→ TASK TO CARRY OUT: Copy out the lines below, from the line with "Given: Open the layout panel icon in header" to the line with "Looking at the screenshot, I should click(813, 19).", both included, with no changes. Don't include the pictures.

→ SOURCE MATERIAL:
● ● ● ●

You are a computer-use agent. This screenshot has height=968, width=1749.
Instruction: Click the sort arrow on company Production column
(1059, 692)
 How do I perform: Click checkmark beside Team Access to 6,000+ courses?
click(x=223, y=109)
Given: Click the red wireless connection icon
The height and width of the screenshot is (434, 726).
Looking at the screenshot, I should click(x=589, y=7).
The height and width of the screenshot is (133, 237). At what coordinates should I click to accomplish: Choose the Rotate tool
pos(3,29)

● ● ● ●

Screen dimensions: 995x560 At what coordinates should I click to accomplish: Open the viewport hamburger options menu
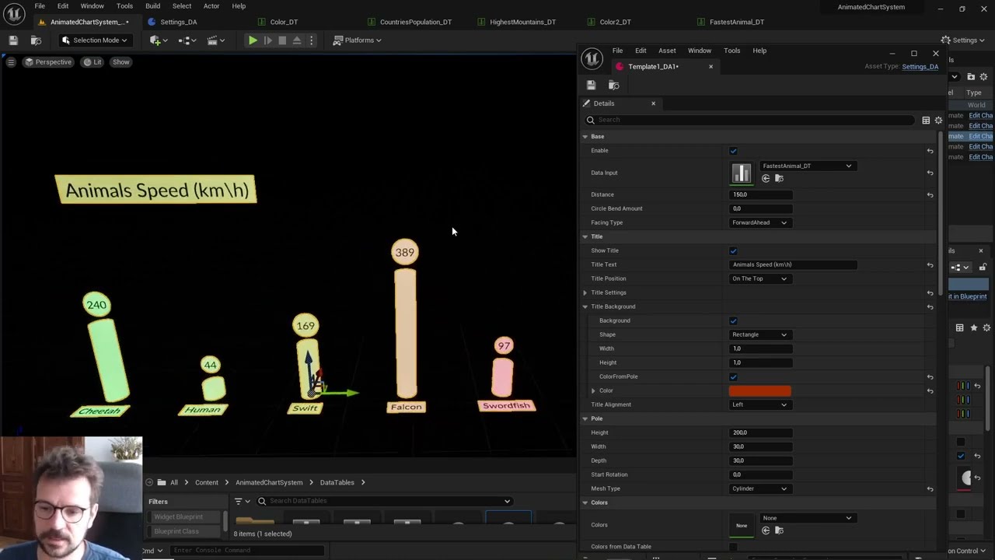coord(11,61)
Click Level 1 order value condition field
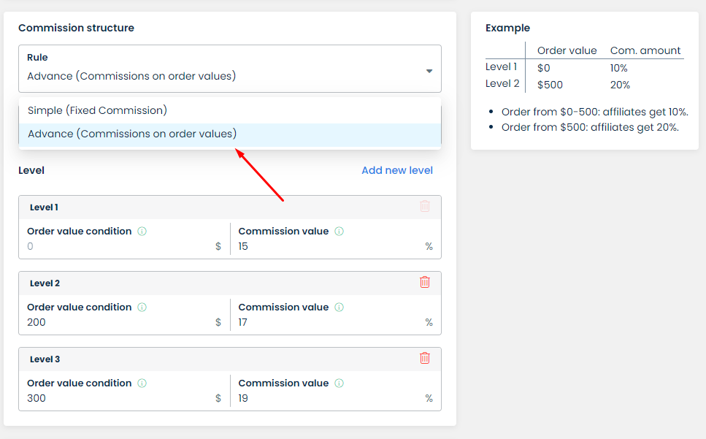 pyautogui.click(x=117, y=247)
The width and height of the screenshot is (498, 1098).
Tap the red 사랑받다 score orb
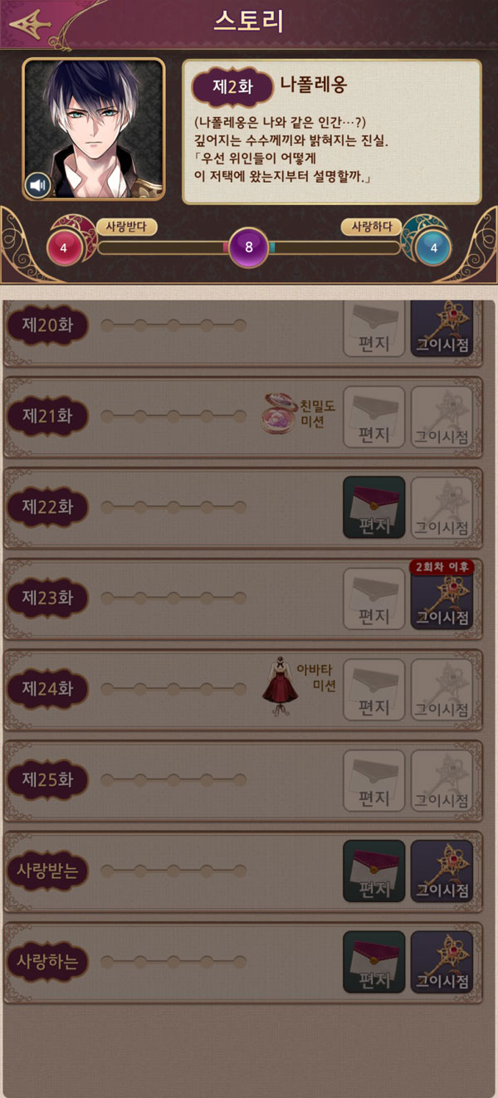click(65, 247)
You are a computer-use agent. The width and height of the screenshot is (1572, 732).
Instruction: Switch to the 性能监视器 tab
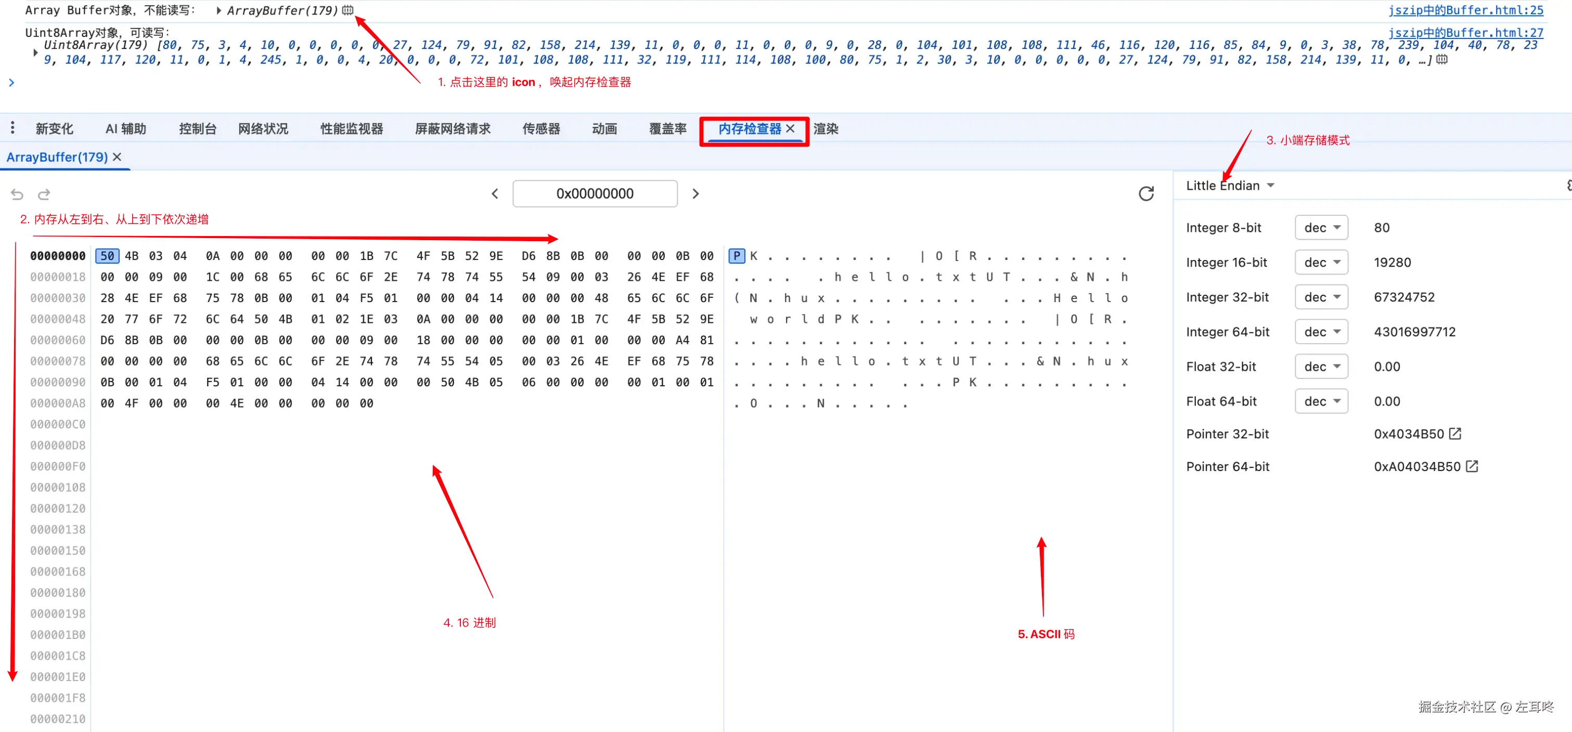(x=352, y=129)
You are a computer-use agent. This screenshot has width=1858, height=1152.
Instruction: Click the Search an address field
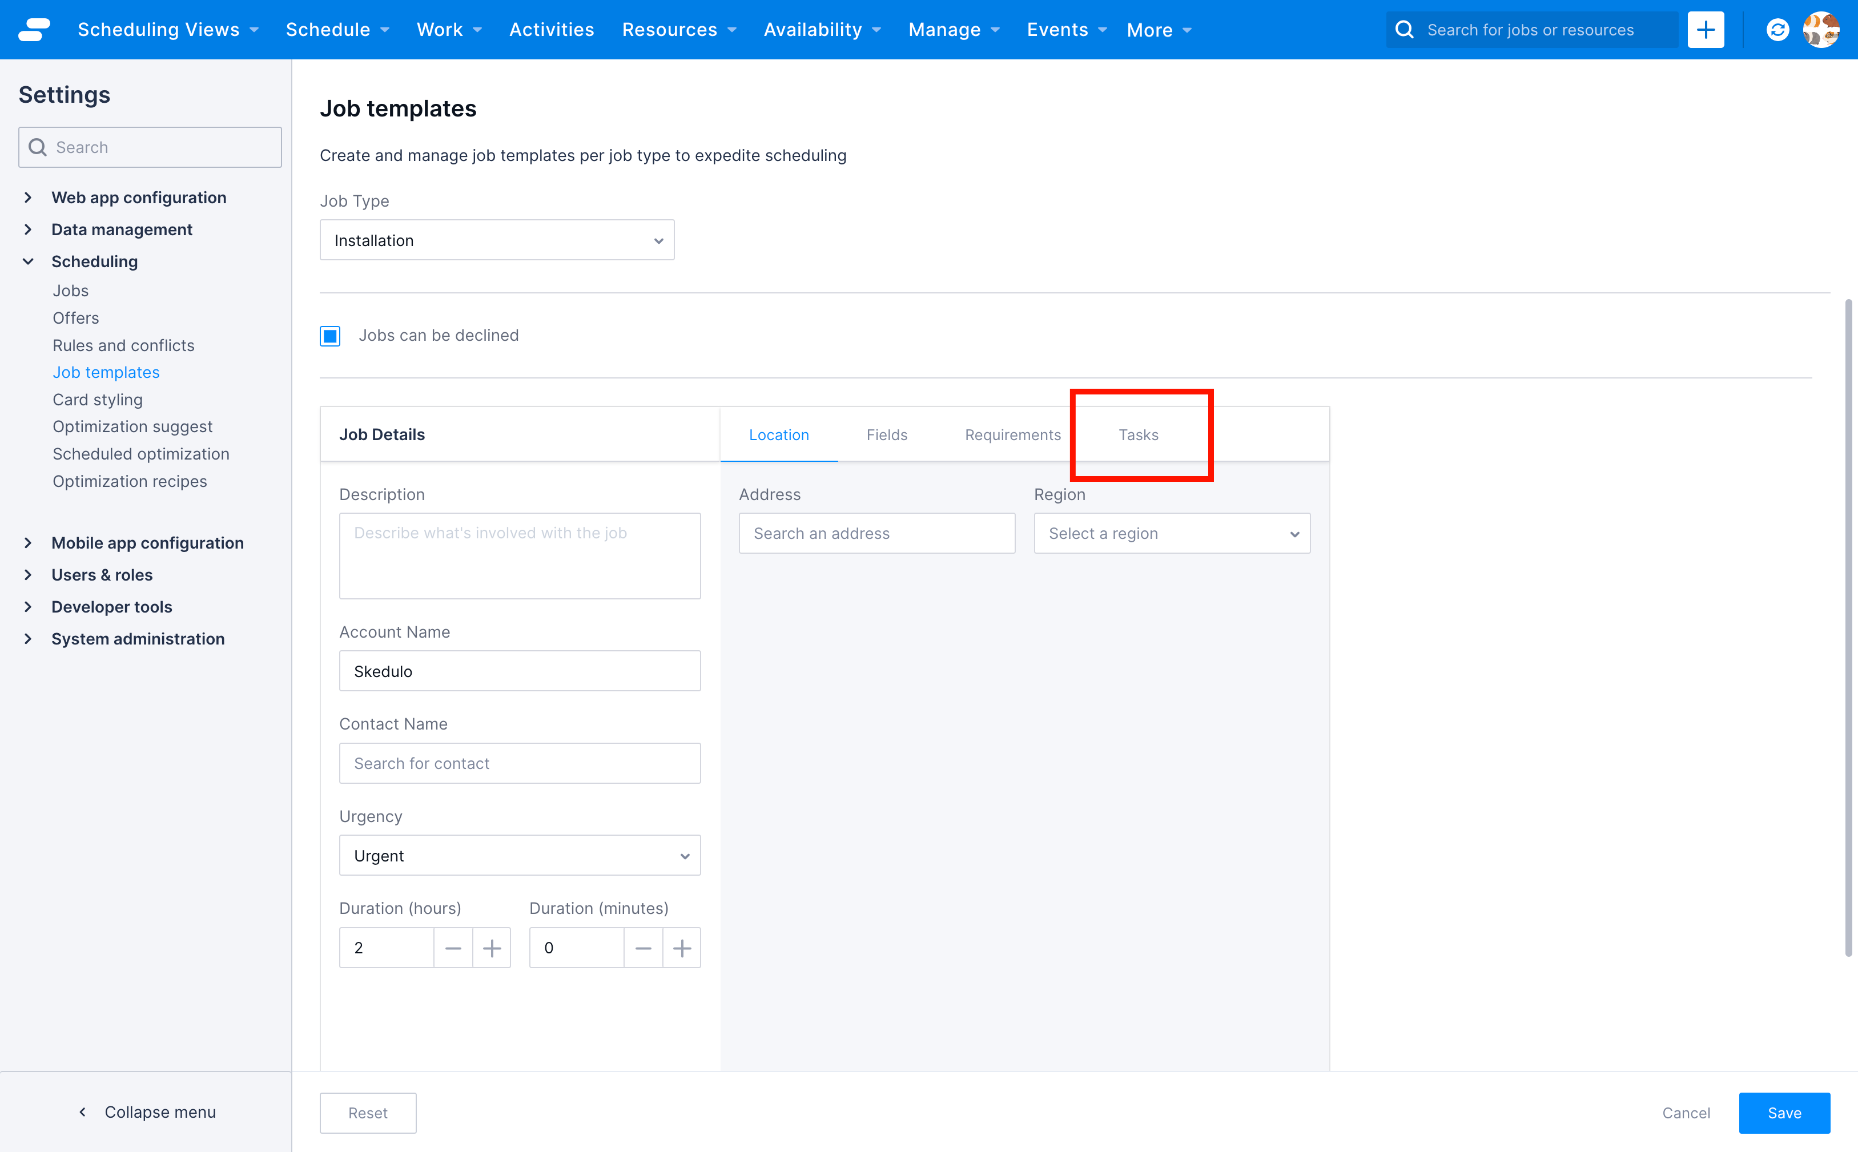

● ● ● ●

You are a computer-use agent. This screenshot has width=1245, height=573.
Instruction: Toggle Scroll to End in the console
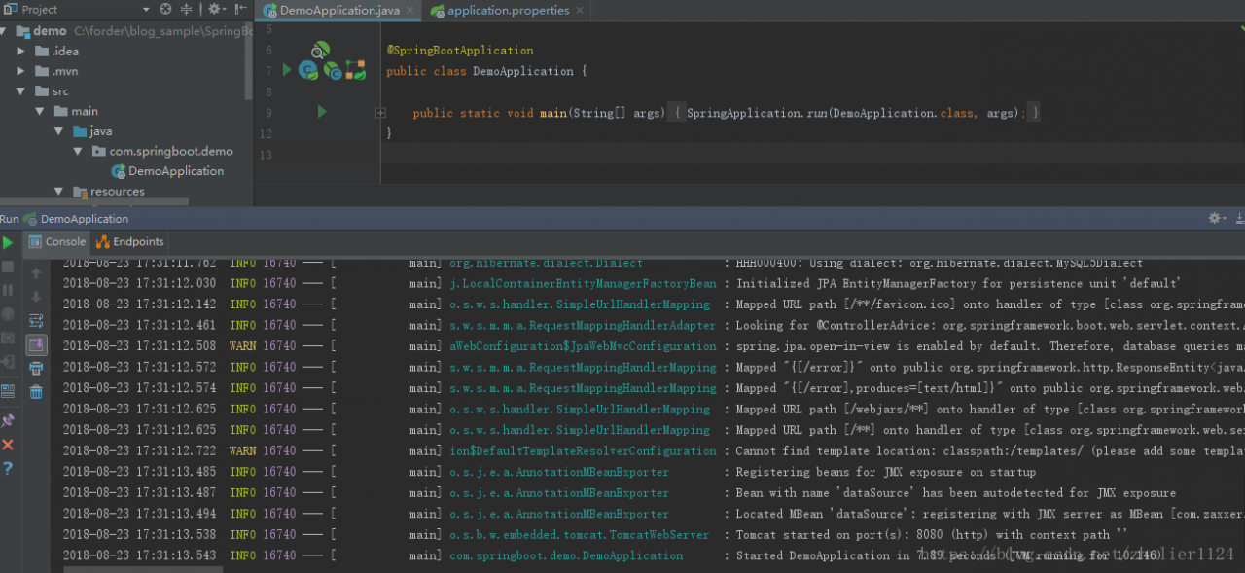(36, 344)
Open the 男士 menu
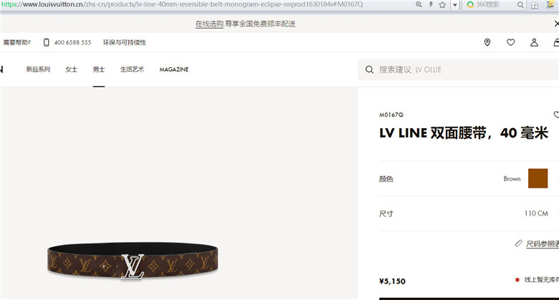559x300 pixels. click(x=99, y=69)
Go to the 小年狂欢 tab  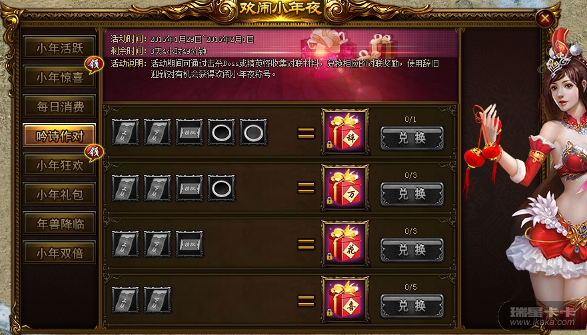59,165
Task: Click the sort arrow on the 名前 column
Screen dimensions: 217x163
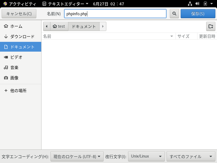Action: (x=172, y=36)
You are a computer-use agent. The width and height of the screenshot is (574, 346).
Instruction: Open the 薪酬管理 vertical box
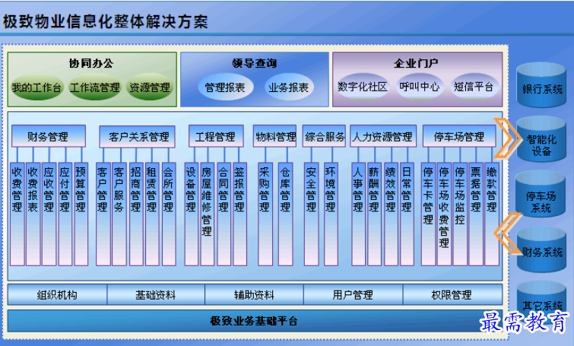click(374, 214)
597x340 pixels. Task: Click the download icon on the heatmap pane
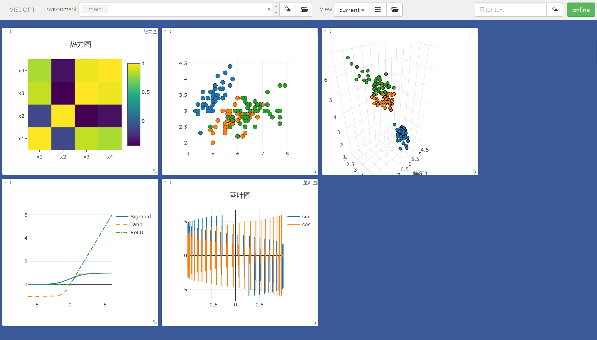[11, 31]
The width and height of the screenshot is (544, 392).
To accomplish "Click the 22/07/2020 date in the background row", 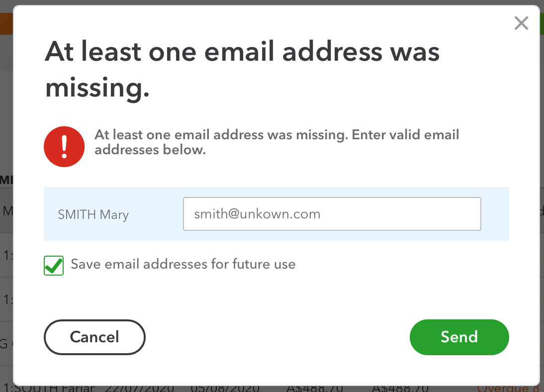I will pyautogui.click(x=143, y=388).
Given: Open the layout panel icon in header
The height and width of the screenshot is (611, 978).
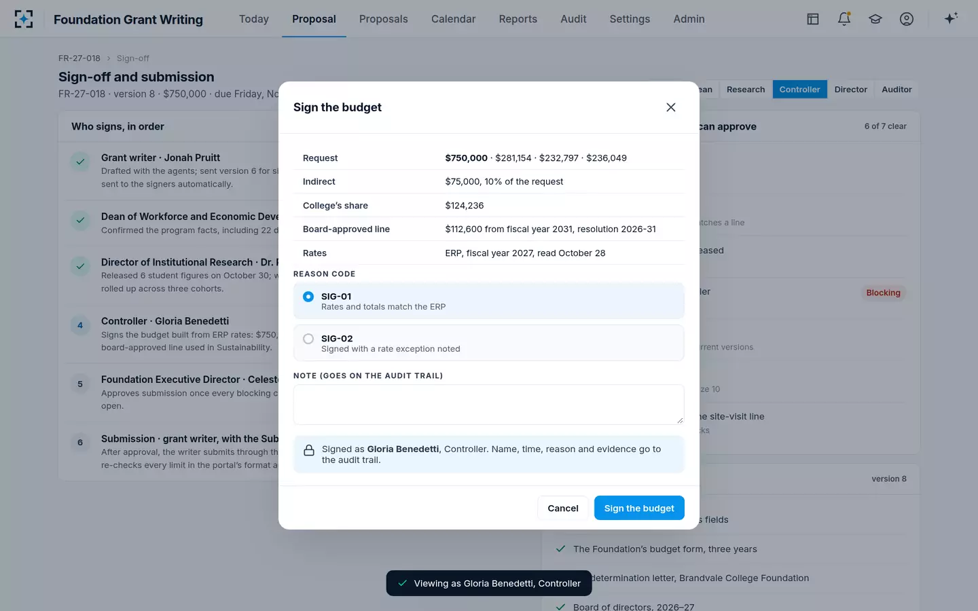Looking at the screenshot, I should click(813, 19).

● ● ● ●

→ PROBLEM SOLUTION:
Given: Open the layout panel icon in header
The height and width of the screenshot is (611, 978).
Looking at the screenshot, I should click(813, 19).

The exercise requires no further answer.